Skip to main content
Delphix

Algorithm: Mapping Algorithm (MA) (KBA1328)

 

This algorithm is called MA for short. There are no MA algorithms shipped out of the boxes with the Masking Engine. An MA algorithm needs to be created.

Use this algorithm when there cannot be any duplicate values and the masked data need to be 1:1 with the original. The MA algorithm has a pool of unmapped lookup values, which can be topped up when needed. 

At a Glance 

Versions: Applicable Delphix Masking versions: 4.x, 5.0.x, 5.1.x, 5.2.x, 5.3.x
Description:

This is a fairly commonly used algorithm very similar to Secure Lookup with the difference that this generates a guaranteed 1:1 mapping.
The lookup data is stored in the internal masking repository (database).
The content in the MA needs to be imported and the mapping 'stays' with the algorithm until recreated (5.3).

Characteristics:
 
Type
Unique
Lookup1
Referential
Integrity2

1:1 Mapping3

Comment
Mapping Lookup Yes Yes  Yes  

1 Unique Lookup - Lookup values are all unique within the algorithm (dedup of new data each load time).
2 Referential Integrity - The masked value will be the same between job executions as well as tables.
3 1:1 Mapping - The masked value will be mapped uniquely to the input value within masked column.

New data can be loaded (need to be new (not loaded before) or it will not be added to the pool).

Character 
Encodings:

Works with all characters encodings (some bugs are known).
See below for the workaround.  

Lookup Pool Size:

The size of the lookup pool depends on the amount of memory. For performance and memory, the recommended size is up to around 5,000,000.

Note: there are two processes to consider:
1. Ingestion - this is the time it takes 
to load the data into the masking repository.
2. Loadtime - this is at runtime and the time to load the lookup values into the job.

If a very large number of values are needed to be uniquely masked it would be better to use Segmented Mapping or Tokenization.

Limitations:

* The load time and pre-job preparation time (check distinct and uniqueness) can be long.
* In pre 5.3, all values in the uploaded file needs to be unique.
* Two (or more) masking jobs with MA can't be started at the same time (DLPX-55612).

*DATA LINES*
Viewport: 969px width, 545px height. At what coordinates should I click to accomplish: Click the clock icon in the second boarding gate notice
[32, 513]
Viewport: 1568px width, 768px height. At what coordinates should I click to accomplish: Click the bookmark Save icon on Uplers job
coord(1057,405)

--

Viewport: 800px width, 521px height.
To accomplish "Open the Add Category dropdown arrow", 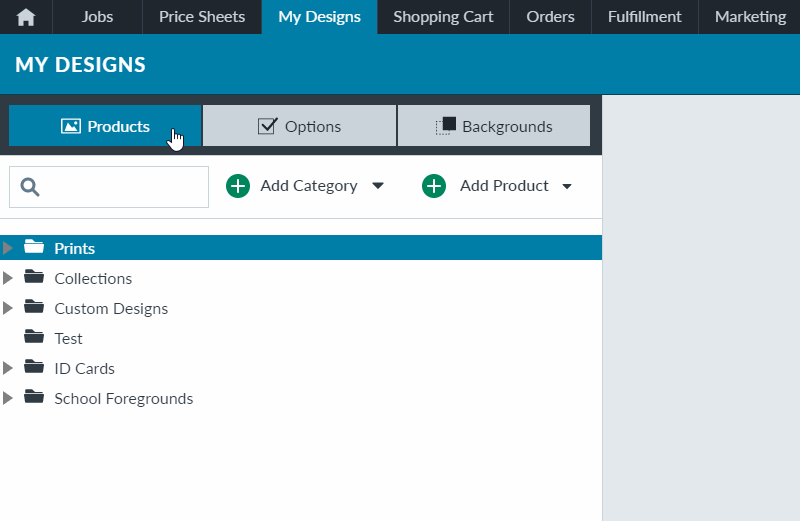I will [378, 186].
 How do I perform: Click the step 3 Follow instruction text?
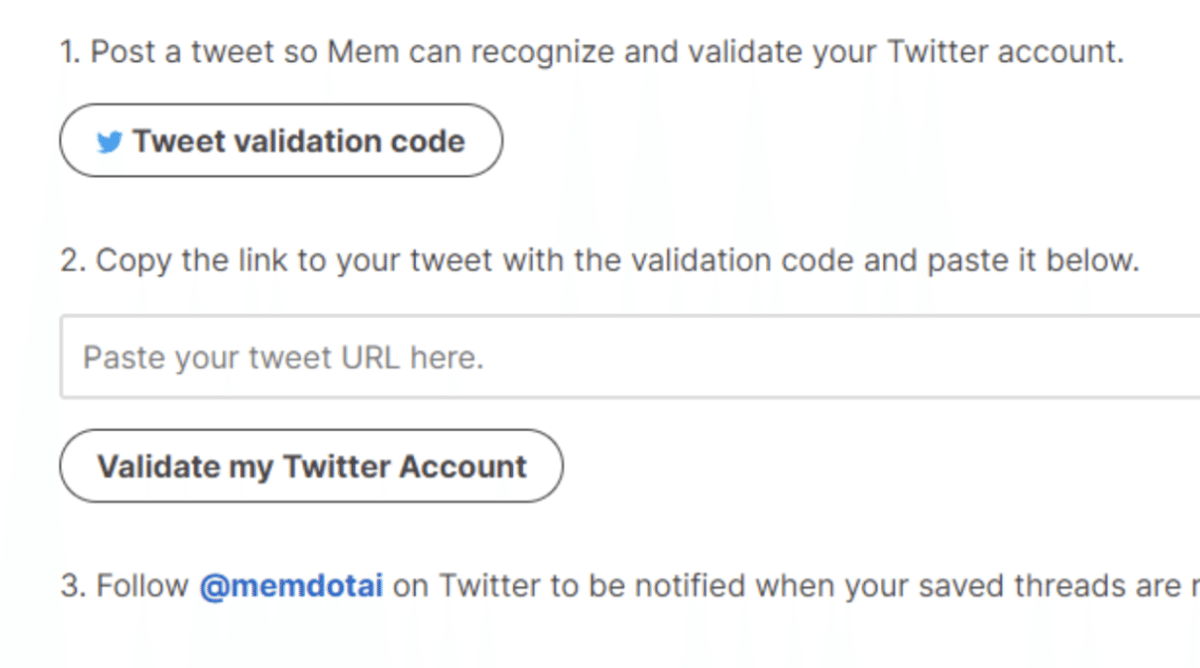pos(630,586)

*CHALLENGE*
What lookup pool size does the Mapping Algorithm article recommend for performance and memory?

*EXPECTED OUTPUT*
Up to around 5,000,000.